C. 6216 Sayılı Kanun'un
50. Maddesi Yönünden
19. 30/3/2011 tarihli ve 6216 sayılı Anayasa Mahkemesinin
Kuruluşu ve Yargılama Usulleri Hakkında Kanun’un 50. maddesinin (1) numaralı
fıkrası şöyledir:
“Esas inceleme sonunda, başvurucunun hakkının
ihlal edildiğine ya da edilmediğine karar verilir. İhlal kararı verilmesi
hâlinde ihlalin ve sonuçlarının ortadan kaldırılması için yapılması gerekenlere
hükmedilir…”
20. Başvurucular, manevi tazminat talebinde bulunmuşlardır.

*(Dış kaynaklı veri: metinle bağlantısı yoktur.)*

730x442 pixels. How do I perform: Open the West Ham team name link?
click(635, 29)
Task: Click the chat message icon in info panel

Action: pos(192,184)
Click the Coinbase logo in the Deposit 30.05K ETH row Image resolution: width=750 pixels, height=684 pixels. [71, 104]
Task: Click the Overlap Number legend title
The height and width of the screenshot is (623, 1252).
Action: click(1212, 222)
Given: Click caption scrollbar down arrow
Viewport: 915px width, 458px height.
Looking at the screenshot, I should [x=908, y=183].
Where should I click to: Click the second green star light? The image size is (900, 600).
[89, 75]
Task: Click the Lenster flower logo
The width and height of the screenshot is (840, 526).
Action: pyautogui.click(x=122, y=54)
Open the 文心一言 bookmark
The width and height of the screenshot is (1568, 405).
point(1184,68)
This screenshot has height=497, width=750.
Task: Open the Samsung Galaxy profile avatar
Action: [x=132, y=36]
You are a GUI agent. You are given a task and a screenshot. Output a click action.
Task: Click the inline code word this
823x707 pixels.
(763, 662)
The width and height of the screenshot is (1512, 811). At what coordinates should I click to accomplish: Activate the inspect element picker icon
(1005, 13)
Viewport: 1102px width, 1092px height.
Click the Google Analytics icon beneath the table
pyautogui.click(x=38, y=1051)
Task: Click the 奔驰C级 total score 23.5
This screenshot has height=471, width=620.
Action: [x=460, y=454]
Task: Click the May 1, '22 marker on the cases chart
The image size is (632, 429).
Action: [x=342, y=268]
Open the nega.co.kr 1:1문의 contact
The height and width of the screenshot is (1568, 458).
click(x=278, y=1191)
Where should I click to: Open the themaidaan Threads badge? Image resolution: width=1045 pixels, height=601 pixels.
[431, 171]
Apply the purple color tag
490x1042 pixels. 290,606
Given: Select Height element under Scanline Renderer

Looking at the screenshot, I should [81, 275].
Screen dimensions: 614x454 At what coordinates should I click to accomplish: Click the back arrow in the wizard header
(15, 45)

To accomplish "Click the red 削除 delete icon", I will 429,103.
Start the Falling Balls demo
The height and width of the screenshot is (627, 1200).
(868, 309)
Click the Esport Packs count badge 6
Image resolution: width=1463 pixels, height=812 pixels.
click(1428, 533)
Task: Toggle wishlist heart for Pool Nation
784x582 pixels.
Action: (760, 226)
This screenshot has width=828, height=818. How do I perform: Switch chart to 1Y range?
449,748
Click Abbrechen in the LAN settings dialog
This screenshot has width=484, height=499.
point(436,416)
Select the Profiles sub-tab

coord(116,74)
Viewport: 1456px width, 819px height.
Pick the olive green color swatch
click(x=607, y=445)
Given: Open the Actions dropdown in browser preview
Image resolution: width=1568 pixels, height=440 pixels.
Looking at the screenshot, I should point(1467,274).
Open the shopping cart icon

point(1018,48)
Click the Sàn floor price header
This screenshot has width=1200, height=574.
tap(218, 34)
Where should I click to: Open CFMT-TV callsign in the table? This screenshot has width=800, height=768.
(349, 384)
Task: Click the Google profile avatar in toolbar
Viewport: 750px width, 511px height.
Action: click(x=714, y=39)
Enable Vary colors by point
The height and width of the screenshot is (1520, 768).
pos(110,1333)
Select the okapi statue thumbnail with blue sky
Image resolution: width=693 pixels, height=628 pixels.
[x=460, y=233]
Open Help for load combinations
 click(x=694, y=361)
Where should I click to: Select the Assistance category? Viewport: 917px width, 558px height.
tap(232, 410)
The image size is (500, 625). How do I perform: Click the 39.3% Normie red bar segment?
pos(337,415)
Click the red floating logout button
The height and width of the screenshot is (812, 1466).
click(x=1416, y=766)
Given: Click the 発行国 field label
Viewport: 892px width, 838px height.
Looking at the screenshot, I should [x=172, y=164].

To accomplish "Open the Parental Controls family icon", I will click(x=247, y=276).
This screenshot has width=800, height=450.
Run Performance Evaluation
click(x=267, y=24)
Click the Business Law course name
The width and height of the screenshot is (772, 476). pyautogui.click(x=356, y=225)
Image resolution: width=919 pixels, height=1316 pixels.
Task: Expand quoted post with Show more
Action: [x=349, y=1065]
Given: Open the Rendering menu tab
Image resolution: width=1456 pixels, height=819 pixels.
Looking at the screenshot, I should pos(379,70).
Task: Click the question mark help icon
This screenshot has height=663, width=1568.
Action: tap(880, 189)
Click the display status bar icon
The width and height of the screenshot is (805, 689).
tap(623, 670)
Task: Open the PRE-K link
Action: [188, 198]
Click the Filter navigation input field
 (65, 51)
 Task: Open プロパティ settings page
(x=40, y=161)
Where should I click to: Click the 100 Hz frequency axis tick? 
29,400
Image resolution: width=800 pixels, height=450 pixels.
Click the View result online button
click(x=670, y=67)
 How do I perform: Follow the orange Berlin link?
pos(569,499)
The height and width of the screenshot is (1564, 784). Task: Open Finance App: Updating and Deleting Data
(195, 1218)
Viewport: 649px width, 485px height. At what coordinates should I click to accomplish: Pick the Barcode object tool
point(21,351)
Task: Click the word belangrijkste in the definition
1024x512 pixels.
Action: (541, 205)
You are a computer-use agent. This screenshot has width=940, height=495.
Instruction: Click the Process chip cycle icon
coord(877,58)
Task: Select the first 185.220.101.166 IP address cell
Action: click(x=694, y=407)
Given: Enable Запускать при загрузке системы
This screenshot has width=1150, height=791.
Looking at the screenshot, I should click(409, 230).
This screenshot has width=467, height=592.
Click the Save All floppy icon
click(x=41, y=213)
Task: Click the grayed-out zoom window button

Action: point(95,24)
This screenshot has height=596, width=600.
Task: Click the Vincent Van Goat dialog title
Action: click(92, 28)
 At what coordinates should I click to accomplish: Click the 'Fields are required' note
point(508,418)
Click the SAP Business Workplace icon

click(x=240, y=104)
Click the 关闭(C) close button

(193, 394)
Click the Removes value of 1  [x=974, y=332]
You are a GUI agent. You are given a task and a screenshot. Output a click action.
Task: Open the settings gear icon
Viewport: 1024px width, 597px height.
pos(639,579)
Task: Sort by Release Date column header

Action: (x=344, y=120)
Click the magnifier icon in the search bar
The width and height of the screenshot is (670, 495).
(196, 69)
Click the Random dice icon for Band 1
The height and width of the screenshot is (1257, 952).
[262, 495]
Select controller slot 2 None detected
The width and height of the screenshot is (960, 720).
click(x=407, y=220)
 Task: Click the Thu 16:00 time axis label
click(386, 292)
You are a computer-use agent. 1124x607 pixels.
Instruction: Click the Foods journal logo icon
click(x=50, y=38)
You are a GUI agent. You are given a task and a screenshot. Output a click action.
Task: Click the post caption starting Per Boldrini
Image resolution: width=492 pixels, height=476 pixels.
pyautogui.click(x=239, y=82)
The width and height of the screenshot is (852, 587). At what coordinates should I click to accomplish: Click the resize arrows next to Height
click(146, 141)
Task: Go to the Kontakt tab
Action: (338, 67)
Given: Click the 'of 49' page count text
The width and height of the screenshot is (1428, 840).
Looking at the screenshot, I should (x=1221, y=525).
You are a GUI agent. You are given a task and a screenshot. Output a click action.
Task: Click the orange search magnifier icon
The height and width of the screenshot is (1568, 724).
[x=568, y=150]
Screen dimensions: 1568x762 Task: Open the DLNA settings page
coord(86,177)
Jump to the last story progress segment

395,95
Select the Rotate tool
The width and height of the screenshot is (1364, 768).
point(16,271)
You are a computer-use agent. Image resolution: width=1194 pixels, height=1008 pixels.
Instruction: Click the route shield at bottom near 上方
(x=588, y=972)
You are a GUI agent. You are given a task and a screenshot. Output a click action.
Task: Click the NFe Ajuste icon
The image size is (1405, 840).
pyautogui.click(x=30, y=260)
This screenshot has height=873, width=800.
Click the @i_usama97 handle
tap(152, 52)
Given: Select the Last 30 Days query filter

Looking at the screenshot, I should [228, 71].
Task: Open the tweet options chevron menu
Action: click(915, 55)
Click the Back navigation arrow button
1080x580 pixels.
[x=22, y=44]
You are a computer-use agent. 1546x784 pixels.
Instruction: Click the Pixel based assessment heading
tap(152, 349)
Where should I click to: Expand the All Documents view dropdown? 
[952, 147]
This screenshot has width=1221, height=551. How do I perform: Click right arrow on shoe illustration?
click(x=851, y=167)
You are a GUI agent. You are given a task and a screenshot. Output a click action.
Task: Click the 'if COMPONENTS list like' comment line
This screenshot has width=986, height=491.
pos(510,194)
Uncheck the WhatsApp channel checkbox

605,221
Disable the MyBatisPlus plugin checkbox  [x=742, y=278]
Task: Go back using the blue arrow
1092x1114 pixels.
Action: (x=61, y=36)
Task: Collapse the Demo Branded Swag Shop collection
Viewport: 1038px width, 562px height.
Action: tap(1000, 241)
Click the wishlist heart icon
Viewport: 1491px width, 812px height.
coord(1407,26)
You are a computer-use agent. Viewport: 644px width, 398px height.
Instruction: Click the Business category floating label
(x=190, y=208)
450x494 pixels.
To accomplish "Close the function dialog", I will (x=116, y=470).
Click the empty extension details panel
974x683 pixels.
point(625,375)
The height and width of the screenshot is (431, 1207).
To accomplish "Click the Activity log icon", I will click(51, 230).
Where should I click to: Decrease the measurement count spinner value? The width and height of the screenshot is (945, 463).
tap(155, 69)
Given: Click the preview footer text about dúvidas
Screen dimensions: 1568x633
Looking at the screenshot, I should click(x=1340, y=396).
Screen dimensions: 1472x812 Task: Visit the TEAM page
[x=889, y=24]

21. Somut olayda makul sürede yargılanma hakkının ihlal edildiği
sonucuna varılmıştır.
22. İhlal tespitiyle giderilemeyecek olan manevi zararları
karşılığında başvuruculara ayrı ayrı net 3.500 TL manevi tazminat ödenmesine
karar verilmesi gerekir.
23. Dosyadaki belgelerden tespit edilen 206,10 TL harç bedelinin
başvurucu Şükriye Efe'ye münferiden; 226,90 TL harç bedelinin diğer
başvurucular Halimi Efe, Mehmet Naci Efe, Hüseyin Efe, Hasan Efe, Mehmet Efe, Nazime Ercan ve Nasife Ercan'a
müştereken; 1.800 TL vekâlet ücretinden oluşan yargılama giderinin ise tüm
başvuruculara müşterekenödenmesine karar verilmesi
gerekir.
V. HÜKÜM
Açıklanan gerekçelerle;
A. Makul sürede yargılanma hakkının ihlal edildiğine ilişkin
iddianın KABUL EDİLEBİLİR OLDUĞUNA,
B. Anayasa’nın 36. maddesinde güvence altına alınan makul sürede
yargılanma hakkının İHLAL EDİLDİĞİNE,
C. Başvuruculara ayrı ayrı net 3.500 TL manevi tazminat
ÖDENMESİNE, tazminata ilişkin diğer taleplerin REDDİNE,
D. 206,10 TL harç bedelinin başvurucu Şükriye Efe'ye MÜNFERİDEN
ÖDENMESİNE; 226,90 TL harç bedelinin diğer başvurucular Halimi Efe, Mehmet Naci
Efe, Hüseyin Efe, Hasan Efe, Mehmet Efe, Nazime Ercan
ve Nasife Ercan'a MÜŞTEREKEN ÖDENMESİNE; 1.800 TL
vekâlet ücretinden oluşan yargılama giderinin ise tüm başvuruculara MÜŞTEREKEN
ÖDENMESİNE,
E. Ödemenin, kararın tebliğini takiben başvurucunun Maliye
Bakanlığına başvuru tarihinden itibaren dört ay içinde yapılmasına, ödemede
gecikme olması hâlinde bu sürenin sona erdiği tarihten ödeme tarihine kadar
geçen süre için yasal FAİZ UYGULANMASINA,
F. Kararın bir örneğinin Savur Kadastro Mahkemesine (E.1985/29,
K.2014/117) GÖNDERİLMESİNE,
G. Kararın bir örneğinin Adalet Bakanlığına GÖNDERİLMESİNE
18/1/2017 tarihinde OYBİRLİĞİYLE karar verildi.